____ GIVEN INFORMATION

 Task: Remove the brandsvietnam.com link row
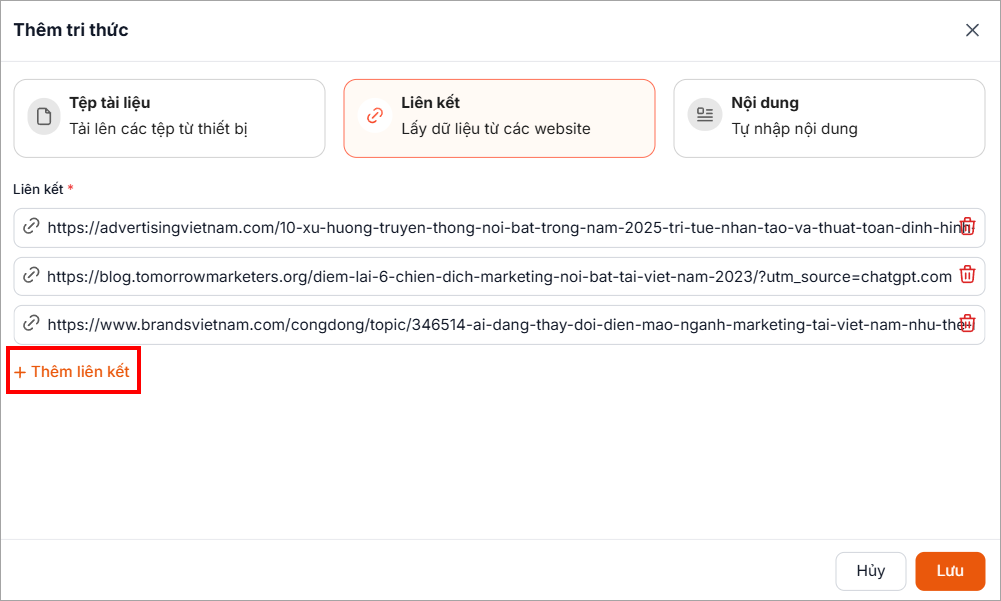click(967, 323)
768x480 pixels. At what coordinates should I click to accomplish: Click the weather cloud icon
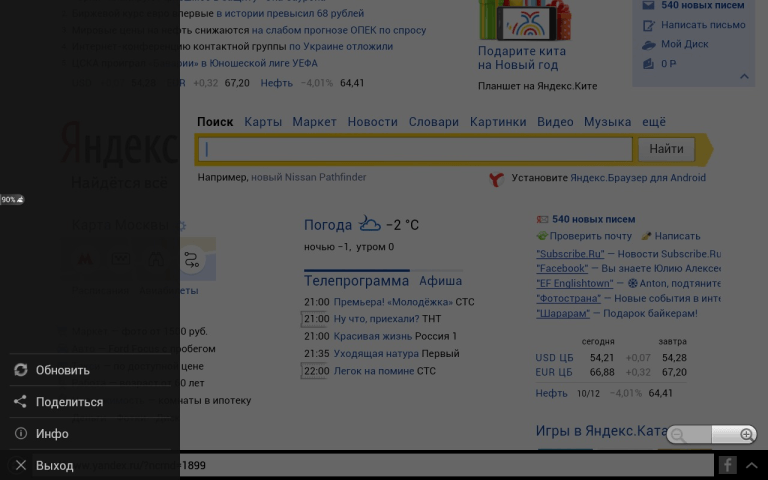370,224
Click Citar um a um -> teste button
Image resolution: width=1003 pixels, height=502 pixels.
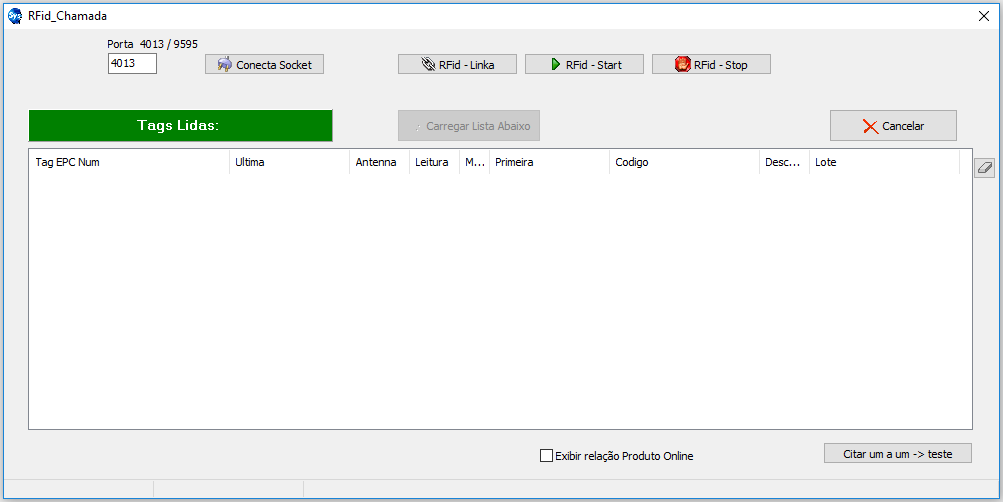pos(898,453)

________

> [WORK REQUIRED]:
Rewrite the lines of these rows as a JSON list of strings, one string per line, with blank lines dropped and the pictures left out.

> [OUTPUT FOR THIS TASK]:
[
  " Task: Remove the brandsvietnam.com link row",
  "click(967, 323)",
  "768x480 pixels. At what coordinates should I click to accomplish: Click the weather cloud icon",
  "370,224",
  "Click Citar um a um -> teste button",
  "Image resolution: width=1003 pixels, height=502 pixels.",
  "pos(898,453)"
]